Fig. 1 shows the HepG2 cell scratch Healing Experiments result figure in test case 2.
Fig. 2 shows being dyed using Hochest33258 to HepG2 cell in test case 3 in 48h, observe
The apoptosis result figure of HepG2 cell.
Fig. 3 shows the apoptosis rate knot of the HepG2 cell handled in test case 4 by Flow cytometry different dosing
Fruit figure.
Specific embodiment
The preferred embodiment of the present invention is described in more detail below.Although the following describe preferred implementations of the invention
Mode, however, it is to be appreciated that may be realized in various forms the present invention without that should be limited by the embodiments set forth herein.

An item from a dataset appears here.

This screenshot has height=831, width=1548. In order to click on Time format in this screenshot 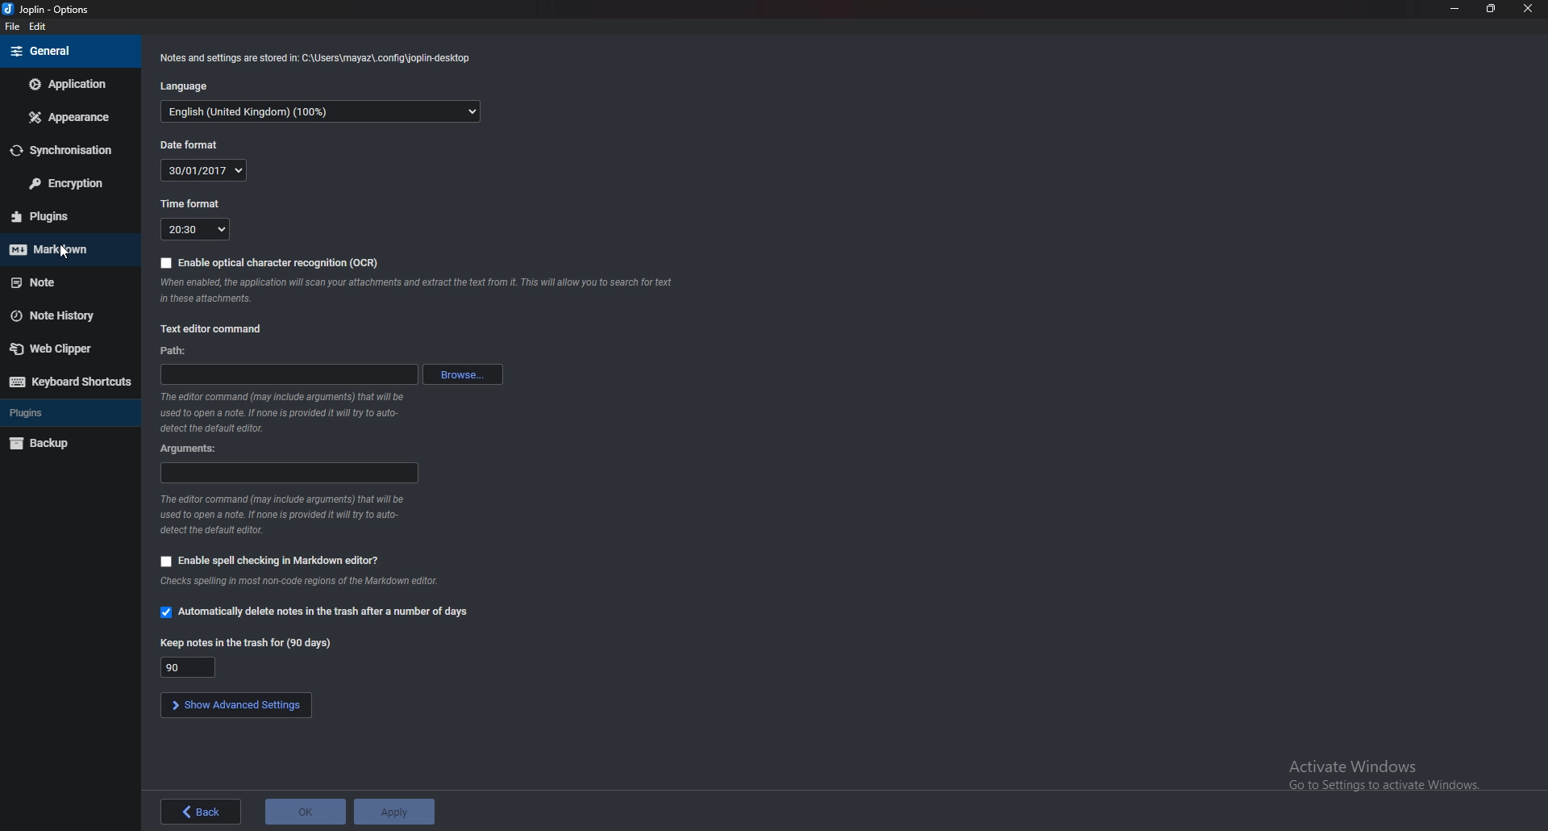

Drug used in following embodiments and reagent are as follows:
Triptolide bulk pharmaceutical chemicals, Wuhan Ding Hui Chemical Co., Ltd., purity > 98%;Chrysin, Shanghai source leaf biology
Co., Ltd, lot number: X24O6C4947, purity > 98%;DMEM high sugar cell culture medium, Gibco company, the U.S., lot number:
8118326;Penicillin, streptomysin, Hyclone company, the U.S., lot number: 1677648;Fetal calf serum, Gibco company, the U.S., batch
Number: 42F0266K;0.25% trypsase (contains 0.02%EDTA), Gibco company, the U.S., lot number: 2042337;PBS, the U.S.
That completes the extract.